As a C/C++ developer, C# feels like unreachable high level heaven. But then again, I prefer my code to have no garbage collector, be portable without any problems and have very high performance. So, C++ it is. If I was writing a Windows-only GUI app with no resemblance of realtime requirements, I would only use C#.
When written with discipline C++ is very portable. I've worked on codebases that spanned devices with ~8mb of memory to full-blown desktop PC and arches(x86/MIPS/ARM/PPC just to name a few).
Writing with discipline is a synonym for writing castrated C++, to avoid touching language features not yet implemented or with slight semantic differences across compilers.
One of the things that attracted me to Java was that I finally could write something where I could use 100% of language features and actually use it everywhere.
C++17 is around the corner, yet most embedded, mainframe and commercial UNIX vendors are between C++11 and C++14, in the few cases where they already support anything from C++14.
Then there are the UB and implementation defined differences across those compilers.

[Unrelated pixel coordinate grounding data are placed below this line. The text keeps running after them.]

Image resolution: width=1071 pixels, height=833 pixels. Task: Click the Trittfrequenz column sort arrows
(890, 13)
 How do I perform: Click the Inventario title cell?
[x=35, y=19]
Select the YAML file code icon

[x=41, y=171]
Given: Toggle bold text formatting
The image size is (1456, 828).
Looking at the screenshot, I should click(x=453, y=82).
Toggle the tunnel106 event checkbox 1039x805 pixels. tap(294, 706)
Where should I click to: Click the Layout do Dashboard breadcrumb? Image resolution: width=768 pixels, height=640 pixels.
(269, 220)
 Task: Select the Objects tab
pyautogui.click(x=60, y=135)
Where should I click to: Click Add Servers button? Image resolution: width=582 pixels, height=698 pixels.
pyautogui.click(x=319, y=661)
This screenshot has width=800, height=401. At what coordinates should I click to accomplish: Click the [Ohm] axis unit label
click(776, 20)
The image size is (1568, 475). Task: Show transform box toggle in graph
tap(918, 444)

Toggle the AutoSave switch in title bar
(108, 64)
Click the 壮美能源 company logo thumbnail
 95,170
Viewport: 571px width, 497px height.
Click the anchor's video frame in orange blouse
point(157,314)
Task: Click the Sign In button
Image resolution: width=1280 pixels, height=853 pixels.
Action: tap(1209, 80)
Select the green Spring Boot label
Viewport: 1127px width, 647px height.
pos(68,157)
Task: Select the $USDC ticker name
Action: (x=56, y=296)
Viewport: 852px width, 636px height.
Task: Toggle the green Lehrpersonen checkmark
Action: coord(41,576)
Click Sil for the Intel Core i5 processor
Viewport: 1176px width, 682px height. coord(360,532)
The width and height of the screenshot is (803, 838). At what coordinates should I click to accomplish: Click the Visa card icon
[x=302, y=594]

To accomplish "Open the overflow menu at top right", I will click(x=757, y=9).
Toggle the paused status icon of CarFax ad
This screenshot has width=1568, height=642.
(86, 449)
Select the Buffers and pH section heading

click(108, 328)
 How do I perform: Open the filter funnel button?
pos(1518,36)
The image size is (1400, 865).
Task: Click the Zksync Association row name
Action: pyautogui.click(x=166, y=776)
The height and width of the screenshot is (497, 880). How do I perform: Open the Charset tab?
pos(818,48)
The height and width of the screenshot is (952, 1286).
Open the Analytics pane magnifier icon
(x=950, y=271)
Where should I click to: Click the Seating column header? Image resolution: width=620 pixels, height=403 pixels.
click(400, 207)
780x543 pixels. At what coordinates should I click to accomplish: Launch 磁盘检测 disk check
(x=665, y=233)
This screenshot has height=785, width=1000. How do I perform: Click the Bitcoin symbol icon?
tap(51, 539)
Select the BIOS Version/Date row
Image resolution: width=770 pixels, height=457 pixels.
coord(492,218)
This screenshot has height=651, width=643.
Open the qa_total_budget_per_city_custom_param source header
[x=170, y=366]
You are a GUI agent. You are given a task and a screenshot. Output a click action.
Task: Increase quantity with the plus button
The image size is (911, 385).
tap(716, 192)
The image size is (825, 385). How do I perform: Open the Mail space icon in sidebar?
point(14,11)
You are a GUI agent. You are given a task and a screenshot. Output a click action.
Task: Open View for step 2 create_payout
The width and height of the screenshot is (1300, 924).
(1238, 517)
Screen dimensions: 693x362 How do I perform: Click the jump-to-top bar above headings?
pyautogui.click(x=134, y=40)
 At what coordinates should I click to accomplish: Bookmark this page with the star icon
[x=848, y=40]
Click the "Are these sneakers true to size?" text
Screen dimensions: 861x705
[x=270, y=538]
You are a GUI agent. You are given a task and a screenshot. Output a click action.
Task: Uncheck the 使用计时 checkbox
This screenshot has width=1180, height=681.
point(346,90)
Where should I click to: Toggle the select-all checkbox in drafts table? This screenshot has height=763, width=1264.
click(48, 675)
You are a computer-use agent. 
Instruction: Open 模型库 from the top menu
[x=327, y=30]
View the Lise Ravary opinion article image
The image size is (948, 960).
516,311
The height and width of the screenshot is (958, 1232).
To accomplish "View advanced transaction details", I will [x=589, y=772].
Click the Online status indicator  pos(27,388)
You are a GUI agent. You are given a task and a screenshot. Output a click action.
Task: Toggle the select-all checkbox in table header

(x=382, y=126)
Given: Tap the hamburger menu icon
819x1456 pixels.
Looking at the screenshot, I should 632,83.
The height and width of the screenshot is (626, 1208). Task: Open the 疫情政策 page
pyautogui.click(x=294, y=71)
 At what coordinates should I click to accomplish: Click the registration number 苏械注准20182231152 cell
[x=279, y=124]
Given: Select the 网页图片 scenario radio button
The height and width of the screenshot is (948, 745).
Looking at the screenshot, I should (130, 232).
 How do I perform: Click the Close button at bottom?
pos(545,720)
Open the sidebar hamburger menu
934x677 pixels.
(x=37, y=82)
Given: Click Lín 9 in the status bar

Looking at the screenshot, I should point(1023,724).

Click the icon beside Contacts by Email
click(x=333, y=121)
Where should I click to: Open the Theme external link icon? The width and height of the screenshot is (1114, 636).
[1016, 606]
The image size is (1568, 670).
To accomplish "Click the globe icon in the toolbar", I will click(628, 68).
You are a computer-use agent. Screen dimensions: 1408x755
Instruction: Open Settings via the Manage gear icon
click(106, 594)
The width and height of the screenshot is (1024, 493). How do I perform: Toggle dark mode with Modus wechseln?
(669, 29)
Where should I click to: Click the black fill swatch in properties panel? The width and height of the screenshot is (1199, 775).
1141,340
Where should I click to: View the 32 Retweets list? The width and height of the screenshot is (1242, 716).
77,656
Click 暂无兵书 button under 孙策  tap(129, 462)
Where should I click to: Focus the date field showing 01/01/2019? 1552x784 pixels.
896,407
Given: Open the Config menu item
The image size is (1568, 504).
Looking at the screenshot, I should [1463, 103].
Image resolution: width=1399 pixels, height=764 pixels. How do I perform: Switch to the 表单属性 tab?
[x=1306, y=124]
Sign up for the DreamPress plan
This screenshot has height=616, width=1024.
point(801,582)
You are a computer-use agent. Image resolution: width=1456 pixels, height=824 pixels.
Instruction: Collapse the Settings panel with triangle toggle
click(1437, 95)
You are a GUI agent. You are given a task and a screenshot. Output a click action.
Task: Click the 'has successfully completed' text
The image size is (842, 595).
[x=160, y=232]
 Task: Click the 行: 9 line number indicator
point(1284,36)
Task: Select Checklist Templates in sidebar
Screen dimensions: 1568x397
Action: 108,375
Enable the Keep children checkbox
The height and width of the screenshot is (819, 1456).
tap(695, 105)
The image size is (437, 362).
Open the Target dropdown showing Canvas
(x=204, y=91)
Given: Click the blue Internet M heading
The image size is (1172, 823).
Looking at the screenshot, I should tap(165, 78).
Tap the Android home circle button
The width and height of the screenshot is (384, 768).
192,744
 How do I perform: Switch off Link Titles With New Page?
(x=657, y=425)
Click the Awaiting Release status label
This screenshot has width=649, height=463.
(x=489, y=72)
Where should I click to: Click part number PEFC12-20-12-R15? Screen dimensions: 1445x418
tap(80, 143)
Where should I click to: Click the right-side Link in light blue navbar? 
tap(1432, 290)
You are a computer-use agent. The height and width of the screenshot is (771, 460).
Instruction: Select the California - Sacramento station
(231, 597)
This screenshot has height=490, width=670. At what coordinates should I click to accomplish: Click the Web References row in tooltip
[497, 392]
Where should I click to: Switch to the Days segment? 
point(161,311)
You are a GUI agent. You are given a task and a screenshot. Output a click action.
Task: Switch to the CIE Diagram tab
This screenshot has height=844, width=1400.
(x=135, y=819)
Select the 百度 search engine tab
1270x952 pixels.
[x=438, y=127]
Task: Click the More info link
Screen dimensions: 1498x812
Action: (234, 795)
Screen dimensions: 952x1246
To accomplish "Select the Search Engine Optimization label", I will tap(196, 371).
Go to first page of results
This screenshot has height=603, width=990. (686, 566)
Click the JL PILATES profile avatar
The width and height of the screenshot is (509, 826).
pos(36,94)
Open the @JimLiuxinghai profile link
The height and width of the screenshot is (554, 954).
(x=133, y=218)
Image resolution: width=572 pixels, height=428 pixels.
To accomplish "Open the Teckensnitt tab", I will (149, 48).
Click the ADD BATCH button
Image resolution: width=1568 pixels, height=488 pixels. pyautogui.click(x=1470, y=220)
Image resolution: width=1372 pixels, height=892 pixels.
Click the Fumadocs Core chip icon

Generally speaking when you are targeting that wide of a range of devices you are targeting a wide range of compilers. It requires some discipline but it's far from the hardest thing in the world assuming you are regularly building and testing for all platforms. I'd say that most major C++ applications or libraries compile in Clang, GCC and MSVC without issue and often build for less common targets as well (icc, nvcc for cuda support, etc.) Things definitely get harder when you move to weirder embedded platforms.
Yup, we targeted GCC, MSVC, plus a few proprietary compilers. As long as you stick to a reasonable set of features(which you should anyway for sanity reasons) it works pretty well.
Having a good CI is a must though but it's not nearly as hard as porting an old codebase backwards.
It's just a configuration problem - at one job, we had a million line code base compiling with clang, gcc (2 versions, can't recall which), on 2 versions of solaris, 2 versions of linux, and linux 32bit and 64bit, plus windows on VS2010, and 2015, so that makes 18 *nix builds and 2 windows builds, so 20 different C++ builds of one code base. All unit tested, and regression tested. Get your CI system of choice working, e.g. TeamCity, fix your makefiles, and you're good to go.
Having done C and C++ across UNIX and Windows, during the late 90's throughout mid-2000's, using the OS vendor's compiler tooling, it was a bit more than just configuration.
For example, back then aCC wasn't even fully C89 compliant.
Of course when one uses the famous trio (gcc, clang, msvc) the world gets simplified a lot.
So when your cloudbleeding, your atleast doing it as fast as possible, right?? ;)
Sure if u write game engines, do it in C/C++. Embedded devices? Probably a good choice.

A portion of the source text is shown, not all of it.